第80話会場での理念




1匹のJr.ホーネットが、俺の肩からあれですと伝えている。

これがそのホテルなのか、あっちこっちに覚醒者の気配が潜んでいる。


20階立ての高級ホテルで、俺は見上げてしまった。

それがいけなかったのか、2人の男女が駆け寄り俺の両手を掴もうとするが、別のJr.ホーネットがチクッチクッと刺してその場で眠らせた。


それに気付いた覚醒者は、既に配置していたJr.ホーネットによって眠らせた。


ドロスはドシドシと進み、中に入って行く。


「おい、待てよ」


俺も追い駆けるように入ると、警備を担当していた覚醒者は既に床に寝ている。


ドロスの肩のJr.ホーネットは、ハネを震わせて何かを伝えている。

そして、エレベーターのボタンを押していた。


「20階に既に集まっているって、はやく行きましょ」


「そうだな・・・」


ドロスは、俺の命令よりを自身の判断で行動するようになった。

人間に非常に似ているので、人間ぽくなったのか?



20階でエレベーターのドアが開くと、「フリーズ!!」と怒鳴られた。

居る事は知っていたが、怒鳴られるとは思ってもいなかったので、ドキッとして凍りついた。
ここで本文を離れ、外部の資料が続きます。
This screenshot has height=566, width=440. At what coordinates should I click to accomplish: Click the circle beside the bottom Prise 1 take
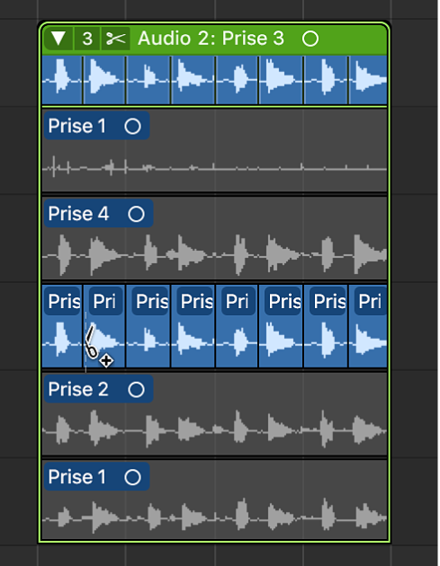(x=132, y=477)
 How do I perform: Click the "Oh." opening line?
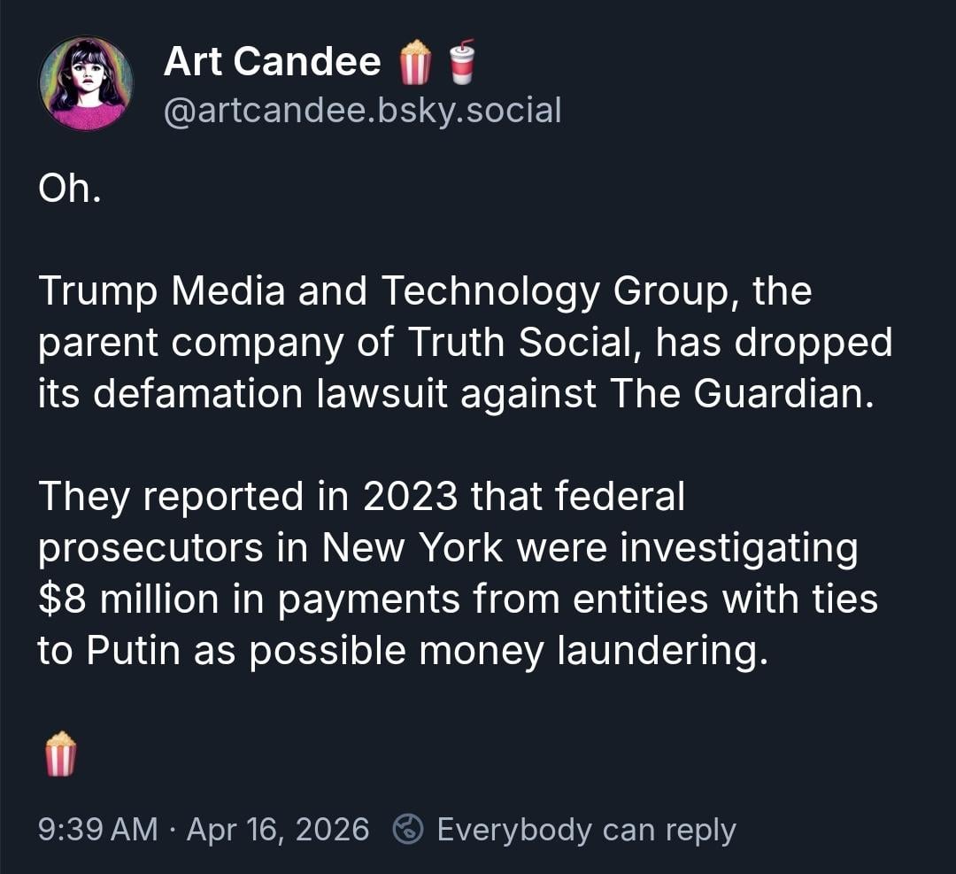pos(69,189)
しかし、Jr.ホーネット達は飛び出して、目に留まらない動きで覚醒者を刺してゆく。

53人の覚醒者を一瞬で眠らせた。


「ブーン、ブーン」とハネ音を鳴らして、自慢げにしている。


肩に掛けていたバッグから親のホーネットが、這い出してきた。

50センチ程の大きさで、「カチカチ」とJr.ホーネット達に何か言っている。


街中を親のホーネットを連れて行くのは目立つので、仕方なくバッグに隠した。


たぶん感覚的に、『まだ、仕事は終わってないよ』と叱っているようだ。


今では「ブーウン、ブーウン」とハネの運動をして、自由を満喫して飛び回っている。



ドロスは会場のドアを蹴り付けて、「フリーズ!!!」と怒鳴っている。

会場に居た全員が立ち上がり、こちらを見ている。

その数は400人も居ただろう。

壇上には引き締まった男がいて、脇には6人の男女が居た。


「お前は、共産党の残党か!」「生きて帰れると思うなーー」


「俺が殺してやる」


「待て!!話ぐらい聞こう」


殺気立っていたが、最後の言葉で落ち着いたようだ。


「俺は共産党でなく、日本人だ。俺はお前らがこれからこの国をどうするかが聞きたい」


「決まっている。自由主義な国を作って、人権・言論の自由・宗教の自由・自由市場でより良い国を目指す。これが俺達の理念だ」


「わたしは、あんなクソみたいな国は嫌いなの・・・だから頑張ったのよ」


「そうか、それなら何も言わないで俺はここを去る。外の連中は眠っているだけだから心配するな」


「突然来て、それだけか・・・」


俺はホーネットとJr.ホーネットを避難させて、ドロスを引き寄せた。

結界を張って、視界から消えた。


「奴は何処へ行った!!」


「本当に日本人なのか?」


「わたしの魅惑が、何故か魅惑出来なかったわ。なぜなの・・・」


「あれは、だだ者ではないぞ。威圧が凄かった!」


「お前も感じたか!」「まだまだ上には上が居るんだな」


「弱音を吐くな、まだまだやる事は一杯あるんだ」


「そうだな」


屋上で待ち合わせて、ゲートを開いた。

ホーネットらは入ってゆく。


「あれで、良かったの・・・」


「悪い奴らには見えなかった。信じてもいいんじゃないか・・・」


2人揃ってゲートを潜る。


従魔らが揃っていた。


何やら一段と強く成っていた。

お前らは、何処まで行って戦ったんだ。


シルバーゴーレムのライが、黄金色にキラキラと輝いている。

進化したのか?


ゴールドゴーレム・ライ


Lv1


HP600

MP500


STR34+15 VIT23+15

DEF21+15 INT20+15

DEX19+15 AGI25+15


雷魔法Ⅱ・亜空間魔法・光子魔法(反物質を光子化して撃ち出す)


天下無双


この体を売れば、どれ程の値段になるのかついつい考えてしまう。

勿論、売らないけど・・・


あれ?なにやらとんでもない魔法を増えている。

どれ程の威力か試すのも怖すぎる。